Presidential Leadership: The Military Command Decisions of Abraham Lincoln and George W. Bush by Gregory Hilton – Part One, Abraham Lincoln

The Bush Adminiatration came to a close at noon today.

The Bush Administration came to a close at noon today.

Presidential Leadership: The Military Command Decisions of Abraham Lincoln and George W. Bush by Gregory Hilton, (Part One, Abraham Lincoln).  Armed Forces Radio Network. (This commentary was originally recorded in two 90 second segments. The complete transcript is below).
WASHINGTON, D.C. (AFRN) – President Barack Obama’s inspiring Inaugural ceremonies included many references to the legacy of Abraham Lincoln. The Inaugural theme “A new birth of freedom” came from Lincoln’s Gettysburg Address. Obama began his campaign in Lincoln’s hometown, Springfield, Illinois.On Monday he visited the Lincoln Memorial, he took the oath on Lincoln’s Bible, his train ride and even the menu was similar to what was used for our 16th President.
This emphasis on
Lincoln’s legacy is commendable, and Obama is close to matching Lincoln’s eloquence. Hopefully in the years to come he will also have the lonely resolve to match Lincoln’s leadership abilities. This will most involve critical decisions which will not be popular. In his address today the new President was off to an excellent start by warning of “our collective failure to make hard choices and prepare the nation for a new age.”  He even promised not to put off “unpleasant decisions.”
We do not know the future of the Obama Administration, but the new Commander-in-Chief is another war president who spoke today of defeating our enemies.
U.S. forces in Afghanistan are in the process of being doubled, and the chant “Death to America” is still repeated on a daily basis by numerous terrorist organizations. Obama will have to meet military challenges and I hope he recognizes the strong parallels between the difficult command decisions of Abraham Lincoln and George W. Bush.
Both Lincoln and Bush had little military experience, they were confronted with significant domestic opposition to a war, and it took them years to find a commander who could implement a successful strategy. Both Presidents had to reluctantly learn military strategy. They read the current books and closely questioned the experts. They courageously had to overrule practically all of their advisers to implement plans which involved a major change in tactics. They made decisions which were not popular at the time, but were in hindsight were clearly in our nation’s best interest.
The Union Army was solidly opposed to
Lincoln’s decision to remove the popular General George McClellan, who would become Lincoln’s opponent in 1864. Lincoln’s cabinet was against the issuance of the Emancipation Proclamation which freed the slaves. Lincoln’s advisors emphasized the dangerous political consequences of an Emancipation Proclamation.
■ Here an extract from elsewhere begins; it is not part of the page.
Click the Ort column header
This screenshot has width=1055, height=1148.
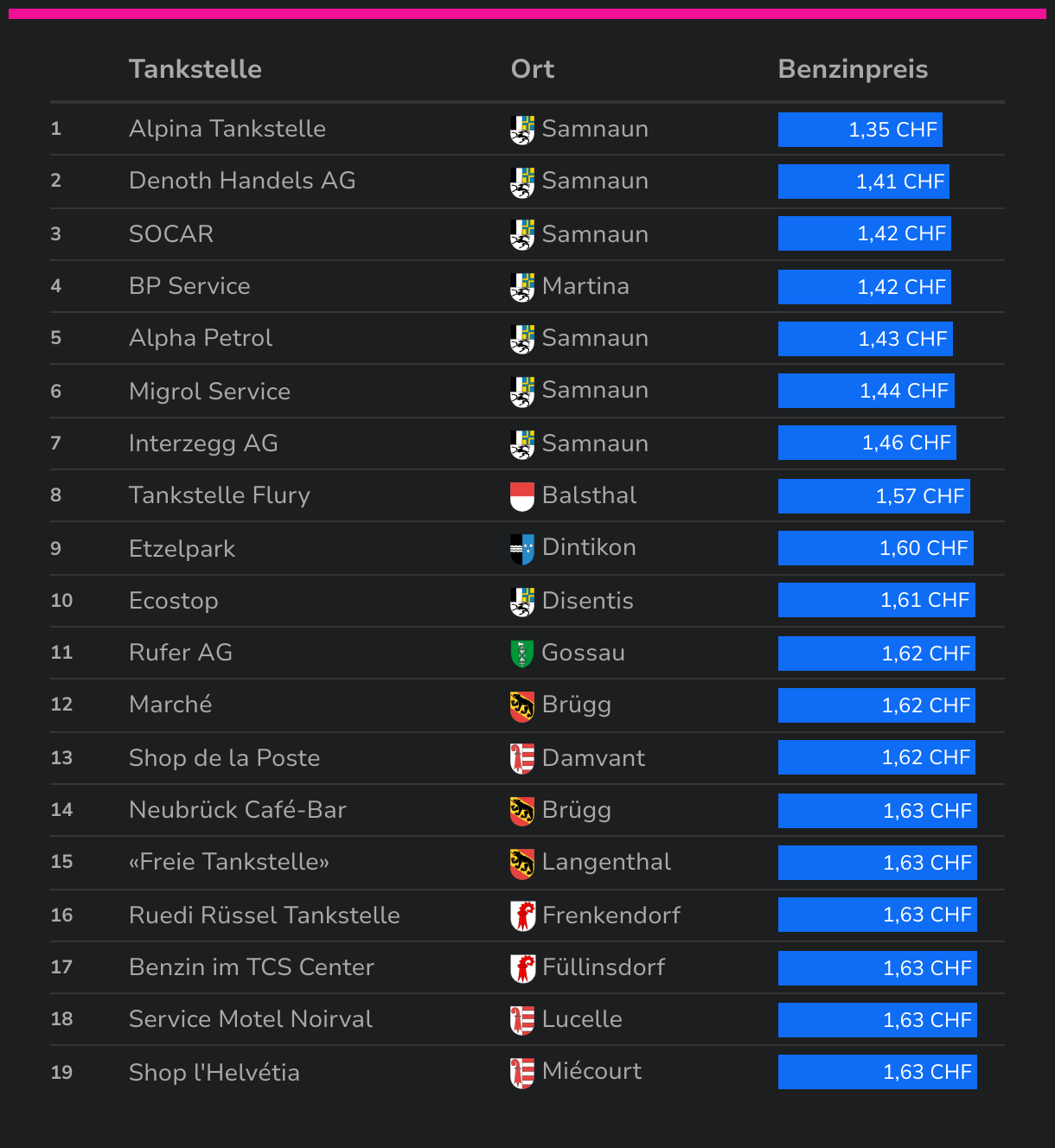coord(533,69)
They felt the Civil War should focus on restoring the
Union rather than abolishing slavery. Advocates of emancipation were set back in the 1862 election when Republicans lost 28 House seats. The cabinet vote was 7 to 1 against the Proclamation. The sole vote in favor came at the end of the discussion from Lincoln himself who opposed everyone and said “The ayes have it!” The Cabinet was also unanimously in favor of harsh post-War reconciliation policies for the South, and President Lincoln noted “You are all against me.”
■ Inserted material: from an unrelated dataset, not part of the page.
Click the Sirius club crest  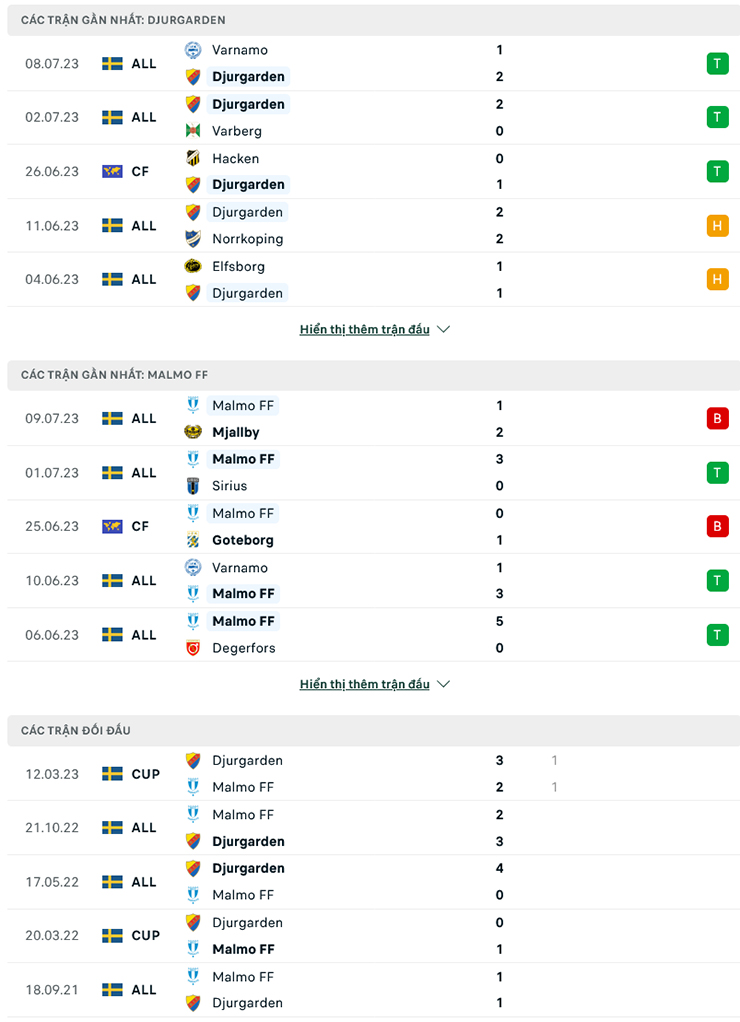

Lincoln became a brilliant military strategist, but it took the President a long time to acquire that skill. Lincoln was in the forefront of advocating what became the modern military command structure. The Civil War’s final end game strategy was primarily the President’s plan, while battlefield tactics were left to General Grant.
Lincoln’s problem was that his initial commanders were reluctant to engage the enemy without having overwhelming force behind them. In the early years of the war the South made significant gains despite having far fewer troops and equipment. On the Antietam battlefield Lincoln told his commander, “General McClellan, if you don’t want to use the Army, I should like to borrow it for a while.”
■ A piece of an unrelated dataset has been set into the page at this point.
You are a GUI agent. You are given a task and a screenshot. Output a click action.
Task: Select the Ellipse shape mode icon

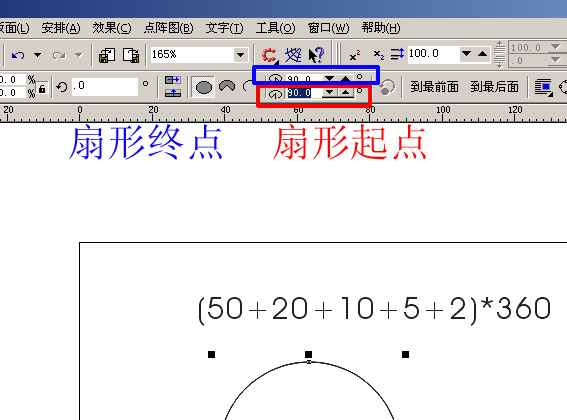[204, 87]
Lincoln had to fire five Union commanders (Generals Irvin McDowell, George McClellan, Ambrose Burnside, Joseph Hooker and George Meade) before he found the winning formula in U.S. Grant. McDowell lost the first major engagement of the war at Bull Run. McClellan won at Antietam but did not strike a fatal blow against Robert E. Lee who he failed to pursue. Burnside was defeated at Fredericksburg, and Hooker was defeated by Lee’s army at Chancellorsville despite having a huge advantage in troops. Meade let Lee and the Confederate army escape after Gettysburg.
Over 620,000 soldiers were killed in the Civil War. President Lincoln would have lost his 1864 bid for re-election without the public jubilation which resulted from General William Sherman’s victory in
Atlanta two months prior to the balloting. Many of these stories are best told in “Lincoln and his Generals” by T. Harry Williams (1952).